We make two main modifications:
- Change the number of keys to 1.3 billion (from 3.8 billion) to scale with our device. The diff of the changes are:
diff --git a/benchs/usenix_atc_2021_zns_eval.py b/benchs/usenix_atc_2021_zns_eval.py
index 3fce92d..e07c068 100644
--- a/benchs/usenix_atc_2021_zns_eval.py
+++ b/benchs/usenix_atc_2021_zns_eval.py
@@ -24,7 +24,8 @@ class Run(Bench):
# Original run on a 2TB ZNS SSD: (3.8B)
# scale_num = 3800000000
# The current state of ZenFS creates a bit more space amplification
- scale_num = 3300000000
+ # scale_num = 3300000000
+ scale_num = 1300000000
- As F2FS with ZNS requires a conventional (randomly writable) block device, the benchmark sets up a
nullblk
(250GiB in size), which we reduce to only be 10GiB in order to reduce data on the nullblk to only metadata and increase traffic to the ZNS device. The diff of the changes are:
diff --git a/benchs/usenix_atc_2021_zns_eval.py b/benchs/usenix_atc_2021_zns_eval.py
index 3fce92d..4e8786e 100644
--- a/benchs/usenix_atc_2021_zns_eval.py
+++ b/benchs/usenix_atc_2021_zns_eval.py
@@ -209,6 +210,8 @@ class Run(Bench):
def create_f2fs_nullblk_dev(self, dev, container):
dev_config_path = self.create_new_nullblk_dev_config_path()
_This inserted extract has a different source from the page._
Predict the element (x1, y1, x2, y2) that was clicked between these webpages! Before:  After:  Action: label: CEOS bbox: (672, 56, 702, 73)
+ with open(os.path.join(dev_config_path, 'size') , "w") as f:
+ f.write("10240")
With all required perquisites set up, we run as follows. Note, we do not have libraries (libzbd) installed globally and tools such as db_bench
also not installed globally, therefore we pass the LD_PRELOAD
and PATH
for the respective install locations. This is not required when installing everything globally. Furthermore, we use a python virtual environment with installed packages, which is also not required with global installations. The benchmark will run respective benchmarks, depending on if the device is a ZNS or not, therefore the command is the same, only requiring the device name to be changed.
sudo LD_PRELOAD="/home/nty/local/lib/libzbd.so.2" env "PATH=$PATH" venv/bin/python3 ./run.py -d /dev/nvme4n1 -c no -b usenix_atc_2021_zns_eval
All generated data is in data/zbdbench/
for each of the file systems evaluated.
While the zbdbench
framework has a plotting script, we have our own script, located in analysis/zbdbench.py
to generate our figures. The values from the resulting data are coded into the script.